* [Your instructions]:
Print every record exactly, but leave out the pictures.

§

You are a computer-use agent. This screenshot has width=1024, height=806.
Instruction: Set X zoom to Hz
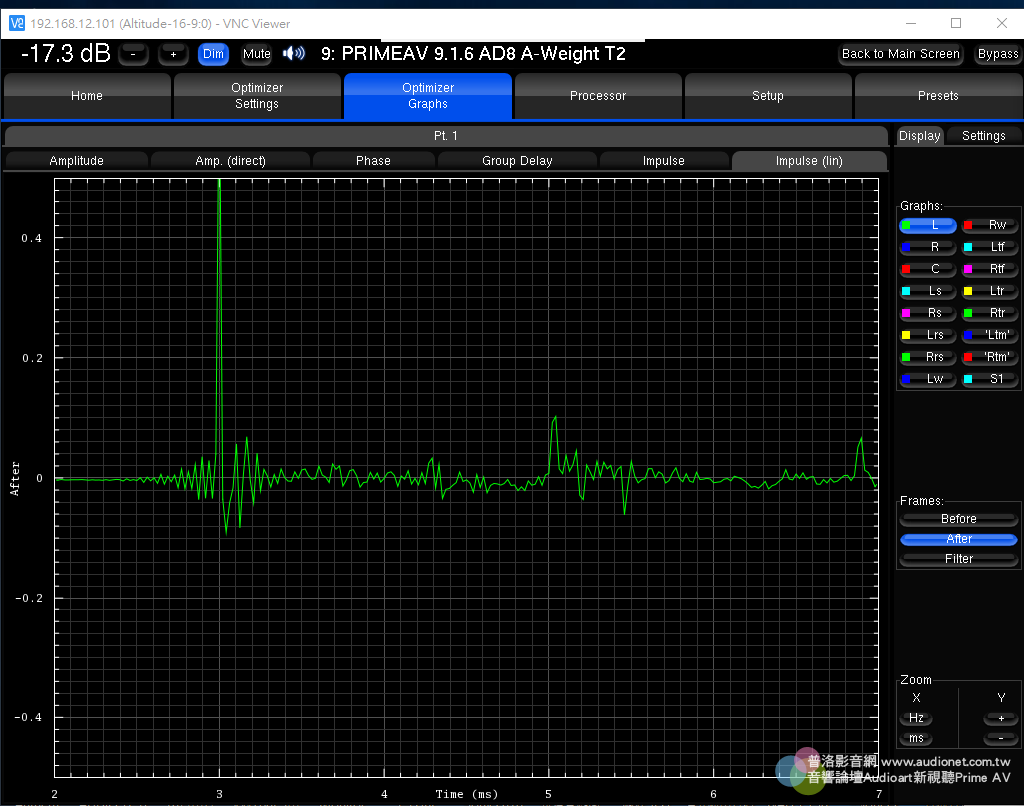(x=916, y=718)
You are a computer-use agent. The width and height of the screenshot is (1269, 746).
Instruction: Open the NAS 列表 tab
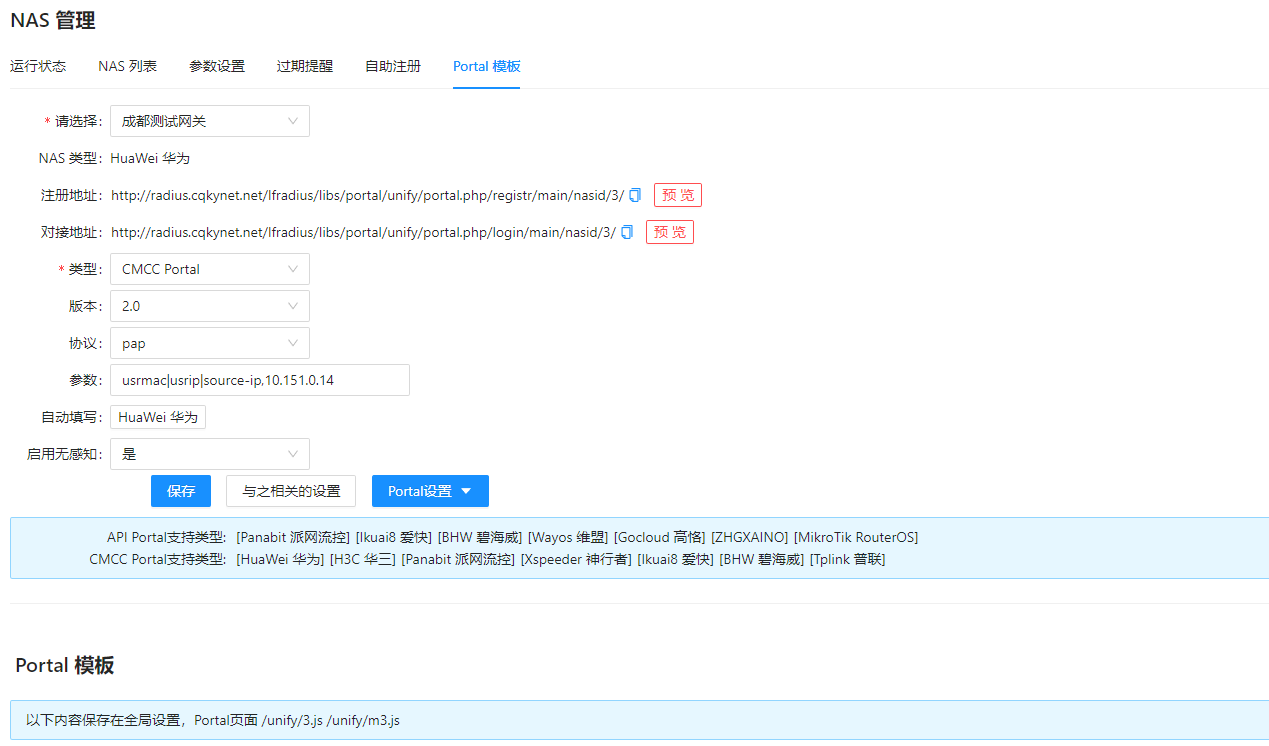[x=127, y=66]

§

* [Result of this exercise]:
You are a computer-use agent. This screenshot has width=1024, height=806.
Instruction: Set X zoom to Hz
(x=916, y=718)
You are a computer-use agent. The width and height of the screenshot is (1269, 746).
Instruction: Open the NAS 列表 tab
[x=127, y=66]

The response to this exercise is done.